▸ **SUPPLIED DATA**:
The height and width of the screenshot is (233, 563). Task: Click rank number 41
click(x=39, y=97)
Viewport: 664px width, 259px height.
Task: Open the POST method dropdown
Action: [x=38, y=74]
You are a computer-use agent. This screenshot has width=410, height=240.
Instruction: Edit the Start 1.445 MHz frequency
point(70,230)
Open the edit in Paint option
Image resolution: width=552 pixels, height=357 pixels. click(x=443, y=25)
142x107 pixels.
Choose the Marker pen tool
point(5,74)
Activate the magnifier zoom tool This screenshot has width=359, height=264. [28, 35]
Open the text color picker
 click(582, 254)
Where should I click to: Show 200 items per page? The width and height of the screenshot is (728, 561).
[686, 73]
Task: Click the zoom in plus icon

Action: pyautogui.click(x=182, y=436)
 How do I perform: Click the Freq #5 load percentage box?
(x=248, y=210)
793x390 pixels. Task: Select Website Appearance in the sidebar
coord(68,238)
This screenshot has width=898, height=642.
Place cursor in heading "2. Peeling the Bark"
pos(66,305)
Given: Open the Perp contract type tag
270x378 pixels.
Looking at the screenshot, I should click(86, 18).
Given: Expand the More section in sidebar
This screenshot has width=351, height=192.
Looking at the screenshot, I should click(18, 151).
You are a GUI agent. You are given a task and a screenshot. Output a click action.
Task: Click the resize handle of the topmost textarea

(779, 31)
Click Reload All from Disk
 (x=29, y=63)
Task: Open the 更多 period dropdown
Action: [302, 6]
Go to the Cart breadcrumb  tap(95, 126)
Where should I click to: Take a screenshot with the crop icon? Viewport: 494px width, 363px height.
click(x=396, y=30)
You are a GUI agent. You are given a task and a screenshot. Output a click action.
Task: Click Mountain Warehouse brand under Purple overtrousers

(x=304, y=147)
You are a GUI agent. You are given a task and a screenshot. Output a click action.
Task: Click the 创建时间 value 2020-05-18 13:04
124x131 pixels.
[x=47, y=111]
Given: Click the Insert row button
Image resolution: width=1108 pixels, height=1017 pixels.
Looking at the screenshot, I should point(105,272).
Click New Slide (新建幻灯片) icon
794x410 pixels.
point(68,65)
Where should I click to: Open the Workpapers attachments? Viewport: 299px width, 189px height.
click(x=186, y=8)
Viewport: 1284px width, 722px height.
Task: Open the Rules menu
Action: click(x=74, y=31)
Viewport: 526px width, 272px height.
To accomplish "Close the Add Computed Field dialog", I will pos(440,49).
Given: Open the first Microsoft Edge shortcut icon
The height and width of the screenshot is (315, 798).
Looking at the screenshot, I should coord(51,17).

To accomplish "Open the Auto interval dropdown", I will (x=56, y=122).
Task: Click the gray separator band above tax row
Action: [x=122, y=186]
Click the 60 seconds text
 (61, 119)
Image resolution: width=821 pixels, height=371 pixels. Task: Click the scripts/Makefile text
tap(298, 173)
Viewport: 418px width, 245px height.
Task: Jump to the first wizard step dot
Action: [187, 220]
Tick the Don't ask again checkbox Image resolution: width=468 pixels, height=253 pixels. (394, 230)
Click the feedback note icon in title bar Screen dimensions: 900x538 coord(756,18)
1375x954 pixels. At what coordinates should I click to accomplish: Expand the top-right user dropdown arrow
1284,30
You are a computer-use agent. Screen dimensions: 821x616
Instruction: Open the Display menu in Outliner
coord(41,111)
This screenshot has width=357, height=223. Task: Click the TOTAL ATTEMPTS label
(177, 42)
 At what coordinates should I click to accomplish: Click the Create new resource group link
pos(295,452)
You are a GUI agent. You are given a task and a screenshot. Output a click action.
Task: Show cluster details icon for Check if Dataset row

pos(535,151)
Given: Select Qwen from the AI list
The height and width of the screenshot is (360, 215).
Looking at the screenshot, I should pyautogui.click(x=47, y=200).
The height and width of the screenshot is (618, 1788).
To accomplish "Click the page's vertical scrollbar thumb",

▸ **WHAT IS BEING ASKED**:
Word for word, give back all the lines above.

▸ **ANSWER BELOW**:
The height and width of the screenshot is (233, 563). Task: Click rank number 41
click(x=39, y=97)
Viewport: 664px width, 259px height.
Task: Open the POST method dropdown
Action: [x=38, y=74]
You are a computer-use agent. This screenshot has width=410, height=240.
Instruction: Edit the Start 1.445 MHz frequency
point(70,230)
Open the edit in Paint option
Image resolution: width=552 pixels, height=357 pixels. click(x=443, y=25)
142x107 pixels.
Choose the Marker pen tool
point(5,74)
Activate the magnifier zoom tool This screenshot has width=359, height=264. [28, 35]
Open the text color picker
 click(582, 254)
Where should I click to: Show 200 items per page? The width and height of the screenshot is (728, 561).
[686, 73]
Task: Click the zoom in plus icon

Action: pyautogui.click(x=182, y=436)
 How do I perform: Click the Freq #5 load percentage box?
(x=248, y=210)
793x390 pixels. Task: Select Website Appearance in the sidebar
coord(68,238)
This screenshot has width=898, height=642.
Place cursor in heading "2. Peeling the Bark"
pos(66,305)
Given: Open the Perp contract type tag
270x378 pixels.
Looking at the screenshot, I should click(86, 18).
Given: Expand the More section in sidebar
This screenshot has width=351, height=192.
Looking at the screenshot, I should click(18, 151).
You are a GUI agent. You are given a task and a screenshot. Output a click action.
Task: Click the resize handle of the topmost textarea

(779, 31)
Click Reload All from Disk
 (x=29, y=63)
Task: Open the 更多 period dropdown
Action: [302, 6]
Go to the Cart breadcrumb  tap(95, 126)
Where should I click to: Take a screenshot with the crop icon? Viewport: 494px width, 363px height.
click(x=396, y=30)
You are a GUI agent. You are given a task and a screenshot. Output a click action.
Task: Click Mountain Warehouse brand under Purple overtrousers

(x=304, y=147)
You are a GUI agent. You are given a task and a screenshot. Output a click action.
Task: Click the 创建时间 value 2020-05-18 13:04
124x131 pixels.
[x=47, y=111]
Given: Click the Insert row button
Image resolution: width=1108 pixels, height=1017 pixels.
Looking at the screenshot, I should point(105,272).
Click New Slide (新建幻灯片) icon
794x410 pixels.
point(68,65)
Where should I click to: Open the Workpapers attachments? Viewport: 299px width, 189px height.
click(x=186, y=8)
Viewport: 1284px width, 722px height.
Task: Open the Rules menu
Action: click(x=74, y=31)
Viewport: 526px width, 272px height.
To accomplish "Close the Add Computed Field dialog", I will pos(440,49).
Given: Open the first Microsoft Edge shortcut icon
The height and width of the screenshot is (315, 798).
Looking at the screenshot, I should coord(51,17).

To accomplish "Open the Auto interval dropdown", I will (x=56, y=122).
Task: Click the gray separator band above tax row
Action: [x=122, y=186]
Click the 60 seconds text
 (61, 119)
Image resolution: width=821 pixels, height=371 pixels. Task: Click the scripts/Makefile text
tap(298, 173)
Viewport: 418px width, 245px height.
Task: Jump to the first wizard step dot
Action: [187, 220]
Tick the Don't ask again checkbox Image resolution: width=468 pixels, height=253 pixels. (394, 230)
Click the feedback note icon in title bar Screen dimensions: 900x538 coord(756,18)
1375x954 pixels. At what coordinates should I click to accomplish: Expand the top-right user dropdown arrow
1284,30
You are a computer-use agent. Screen dimensions: 821x616
Instruction: Open the Display menu in Outliner
coord(41,111)
This screenshot has width=357, height=223. Task: Click the TOTAL ATTEMPTS label
(177, 42)
 At what coordinates should I click to accomplish: Click the Create new resource group link
pos(295,452)
You are a GUI agent. You are given a task and a screenshot. Output a click action.
Task: Show cluster details icon for Check if Dataset row

pos(535,151)
Given: Select Qwen from the AI list
The height and width of the screenshot is (360, 215).
Looking at the screenshot, I should pyautogui.click(x=47, y=200).
The height and width of the screenshot is (618, 1788).
To accomplish "Click the page's vertical scrollbar thumb",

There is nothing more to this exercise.